Italy corruption scandal spreads to touch Vatican
One of Italy’s most prominent Catholic cardinals and a former minister have been put under investigation as a corruption scandal that has tainted the government spread to touch the Vatican.
Magistrates told Cardinal Crescenzio Sepe and Pietro Lunardi, former infrastructure and transport minister in the centre-right government, they were being investigated for aggravated corruption, judicial sources said.
The magistrates in the central city of Perugia are investigating a web of corruption and favours involving public works contracts, mostly in construction for major events, such as last year’s G8 summit and the millennium celebrations.

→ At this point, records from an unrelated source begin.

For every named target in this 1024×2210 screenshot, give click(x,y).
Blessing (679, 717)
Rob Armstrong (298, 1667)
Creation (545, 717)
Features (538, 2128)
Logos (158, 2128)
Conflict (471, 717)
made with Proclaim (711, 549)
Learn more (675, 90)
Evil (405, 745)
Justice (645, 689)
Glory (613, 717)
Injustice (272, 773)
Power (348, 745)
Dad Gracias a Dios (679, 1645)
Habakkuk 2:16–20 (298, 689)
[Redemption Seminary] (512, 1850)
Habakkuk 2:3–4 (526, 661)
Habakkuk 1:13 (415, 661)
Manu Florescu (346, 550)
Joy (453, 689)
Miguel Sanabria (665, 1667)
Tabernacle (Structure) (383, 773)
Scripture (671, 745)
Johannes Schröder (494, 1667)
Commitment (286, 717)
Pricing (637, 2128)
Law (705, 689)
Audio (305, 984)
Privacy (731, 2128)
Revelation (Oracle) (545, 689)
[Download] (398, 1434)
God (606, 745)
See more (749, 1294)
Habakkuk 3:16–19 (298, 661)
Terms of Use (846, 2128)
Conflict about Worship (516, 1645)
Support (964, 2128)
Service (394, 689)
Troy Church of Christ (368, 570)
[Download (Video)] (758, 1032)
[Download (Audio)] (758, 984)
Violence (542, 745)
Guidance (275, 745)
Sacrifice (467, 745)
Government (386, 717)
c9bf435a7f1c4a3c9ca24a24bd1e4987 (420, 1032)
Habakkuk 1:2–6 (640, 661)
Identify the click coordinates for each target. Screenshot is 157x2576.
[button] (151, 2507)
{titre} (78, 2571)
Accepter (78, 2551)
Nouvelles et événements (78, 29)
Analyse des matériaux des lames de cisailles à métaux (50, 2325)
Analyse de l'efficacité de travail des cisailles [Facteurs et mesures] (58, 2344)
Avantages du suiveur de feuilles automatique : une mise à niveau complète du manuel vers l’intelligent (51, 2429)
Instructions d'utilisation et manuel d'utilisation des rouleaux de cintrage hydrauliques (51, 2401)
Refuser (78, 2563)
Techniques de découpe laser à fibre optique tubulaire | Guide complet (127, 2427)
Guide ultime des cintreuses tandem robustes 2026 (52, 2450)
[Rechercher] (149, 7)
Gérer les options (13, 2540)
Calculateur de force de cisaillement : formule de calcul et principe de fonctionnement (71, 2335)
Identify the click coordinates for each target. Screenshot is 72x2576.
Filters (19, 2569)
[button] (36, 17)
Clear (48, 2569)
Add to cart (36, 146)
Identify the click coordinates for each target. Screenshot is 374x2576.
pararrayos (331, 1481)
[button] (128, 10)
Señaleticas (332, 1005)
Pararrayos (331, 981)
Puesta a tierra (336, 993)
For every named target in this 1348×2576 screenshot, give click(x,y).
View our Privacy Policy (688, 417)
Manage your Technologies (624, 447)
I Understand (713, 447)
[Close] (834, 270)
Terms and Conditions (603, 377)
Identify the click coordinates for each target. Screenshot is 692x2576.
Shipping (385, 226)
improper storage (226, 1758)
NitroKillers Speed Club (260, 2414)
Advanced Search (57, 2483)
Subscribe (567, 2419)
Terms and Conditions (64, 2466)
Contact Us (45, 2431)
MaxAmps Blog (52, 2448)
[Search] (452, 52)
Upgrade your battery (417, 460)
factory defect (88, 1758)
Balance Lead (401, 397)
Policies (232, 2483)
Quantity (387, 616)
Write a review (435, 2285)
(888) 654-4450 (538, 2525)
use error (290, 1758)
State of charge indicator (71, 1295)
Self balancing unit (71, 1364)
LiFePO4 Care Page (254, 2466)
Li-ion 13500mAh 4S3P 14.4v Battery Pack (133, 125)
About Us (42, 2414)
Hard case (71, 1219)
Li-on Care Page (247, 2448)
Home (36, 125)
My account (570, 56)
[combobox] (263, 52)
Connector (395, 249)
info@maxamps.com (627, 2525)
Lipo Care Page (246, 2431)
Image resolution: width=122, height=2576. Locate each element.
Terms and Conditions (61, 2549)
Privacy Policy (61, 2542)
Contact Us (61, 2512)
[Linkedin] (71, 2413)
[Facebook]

Cardinal Sepe, 67, is being investigated for alleged corruption when he was a Vatican official running the Congregation for the Evangelisation of Peoples, a cash-and-real-estate-rich department of the Vatican that finances the work of missions abroad.
Cardinal Sepe, who ran the department until he was moved to Naples in 2006, is suspected of aggravated corruption with Lunardi in connection with a real estate deal.
According to Italian newspapers La Stampa, Corriere della Sera and La Repubblica, Mr Lunardi bought a building in Rome from Sepe’s department in 2004 at a price well below market value.
The next year, when Mr Lunardi was minister, he approved a decree allocating funds for the restoration of historic church buildings, including the 16th century headquarters of the mission department facing Rome’s Spanish Steps.